Note: A typical PCR reaction contains DNA template, forward and reverse primers, deoxynucleotide triphosphates (dNTP’s), Taq (Thermus aquaticus) polymerase, MgCl2, and a reaction buffer.
3. The following is a PCR reaction that uses Promega GoTaq Green master mix (contains dNTP’s, Taq, MgCl2, and buffer).
DNA template 0.4 μl
Forward primer (10 μM) 1.0 μl
Reverse primer (10 μM) 1.0 μl
2x GoTaq master mix 25 μl
dH2O 22.6 μl
50 μl
PCR reaction:
- 95°C/ 3 min.
- (95°C/ 30 sec; 55°C*/ 30 sec; 72°C/ ___ sec**) x30 cycles
- 72°C/ 3 min.
- 4°C/ ∞
--> *This is the annealing temperature, which needs to be adjusted depending upon the Tm of the oligos
--> **For products 1 kb or less, 30 seconds is sufficient. For products larger than 1 kb, use 60 sec. per kb
4. Check 2 μl of the reaction via DNA gel electrophoresis.

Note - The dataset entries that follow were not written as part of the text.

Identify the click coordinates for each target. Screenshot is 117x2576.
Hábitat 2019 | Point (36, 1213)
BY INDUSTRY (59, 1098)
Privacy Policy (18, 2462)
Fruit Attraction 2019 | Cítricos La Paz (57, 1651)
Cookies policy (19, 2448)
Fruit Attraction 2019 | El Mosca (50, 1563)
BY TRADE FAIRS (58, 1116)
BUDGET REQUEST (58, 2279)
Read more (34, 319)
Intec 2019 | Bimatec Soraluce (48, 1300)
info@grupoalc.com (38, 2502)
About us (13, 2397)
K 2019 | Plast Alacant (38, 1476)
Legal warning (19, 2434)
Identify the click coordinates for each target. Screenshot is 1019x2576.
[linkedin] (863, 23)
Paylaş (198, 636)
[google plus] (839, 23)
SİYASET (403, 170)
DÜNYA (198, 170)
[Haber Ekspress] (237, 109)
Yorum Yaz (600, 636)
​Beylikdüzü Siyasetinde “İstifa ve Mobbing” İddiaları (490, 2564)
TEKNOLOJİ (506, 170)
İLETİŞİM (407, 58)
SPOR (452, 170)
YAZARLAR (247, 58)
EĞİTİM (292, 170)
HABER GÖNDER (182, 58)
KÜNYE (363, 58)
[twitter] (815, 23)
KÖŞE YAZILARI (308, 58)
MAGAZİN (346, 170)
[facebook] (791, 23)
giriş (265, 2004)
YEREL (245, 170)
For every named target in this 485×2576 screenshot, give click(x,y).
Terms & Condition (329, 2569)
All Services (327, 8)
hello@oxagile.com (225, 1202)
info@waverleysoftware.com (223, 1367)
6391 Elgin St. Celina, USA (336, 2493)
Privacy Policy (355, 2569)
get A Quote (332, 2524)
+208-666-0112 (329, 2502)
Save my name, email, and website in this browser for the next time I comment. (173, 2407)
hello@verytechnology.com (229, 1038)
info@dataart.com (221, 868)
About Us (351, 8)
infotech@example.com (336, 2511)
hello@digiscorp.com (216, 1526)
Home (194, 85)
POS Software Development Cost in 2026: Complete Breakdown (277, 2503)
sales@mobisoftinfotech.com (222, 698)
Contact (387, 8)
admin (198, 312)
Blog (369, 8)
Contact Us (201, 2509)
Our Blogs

5. Clean the remainder of the PCR-amplified DNA using the Zymo clean and concentrator kit (or QIAGEN PCR clean-up).
6. Digest the DNA with XbaI/ PstI, gel purify (or “QIAGEN PCR-clean”) the product, and use it as an insert it into a XbaI/ PstI linearized vector (e.g., V0120).